Folks, I grew up sitting with my skinned up knees showing past the hem of my Sunday dresses, sitting at the feet of my Sunday School teacher, Mrs. Sarah Davis, who taught me more about the Jesus many say they serve, than most high-minded Baptist preachers can even hope to know before they stand behind the pulpit screaming and sweating railing at their congregations about the travesty of their sins and about the God who eagerly awaits his chance to dole out punishments so severe you leave your church on Sunday never knowing that Jesus came to Love, not to condemn. Sarah Davis taught me that Jesus sat down and ate with the undesirables. He never sent the children away. He spread grace and mercy everywhere he went--and example to us all, Christian or not, of how we should approach life, and how we should regard the welfare of our fellow man.
Never mind who Jesus was, or that we say we are his followers. Our fear of being wrong outweighs our duty to Christ to be his hands and feet, to serve our fellow man as if we were taking care of Jesus himself. We must find rationalizations for the evils we see perpetrated in the name of the law. Must we convince ourselves to believe the worst in others in order to feel better about the choices we've made? How else could we sleep at night, knowing we have failed at the most basic and most important commandment Jesus gave. We cannot love God with all our hearts and treat our fellow man with anything less than the love for our neighbors that he also commands.

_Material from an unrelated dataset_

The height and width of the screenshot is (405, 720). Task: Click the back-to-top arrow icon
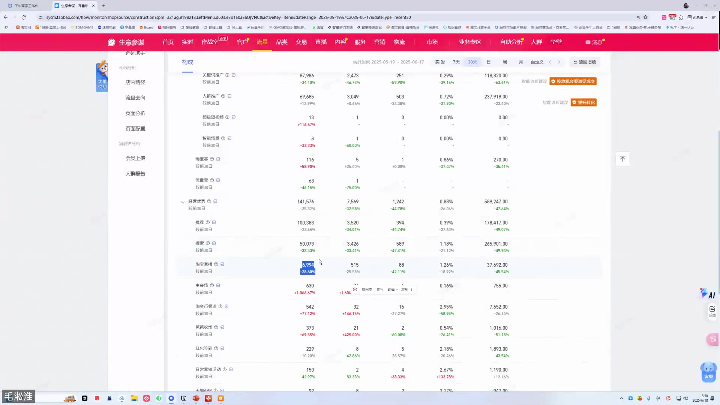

I fear that instead of becoming experts at finding our own weaknesses and working hard to overcome them, the waves of truth are building momentum and as they gain speed, as they pick up momentum along the way, we will all find ourselves washed ashore beside our fellow human beings, moms and dads, lost children and the broken, life-worn elderly, the drug dealers and the addicts, each one as human as the next, each speaking their native tongues but hopefully, finally accepted, loved, understood. For it is only in the darkest of times that human beings tend to come together to face whatever evil threatens to harm them all. Right now we stand divided, but only now.
The tide is changing. The waves grow stronger with every truth revealed. We might all feel overwhelmed and heavy with the news of it all, but eventually, this turmoil will unite us. It must, or we will find ourselves consumed by our prejudices, never to embrace the entire human experience or richness with which it was intended from the beginning of time.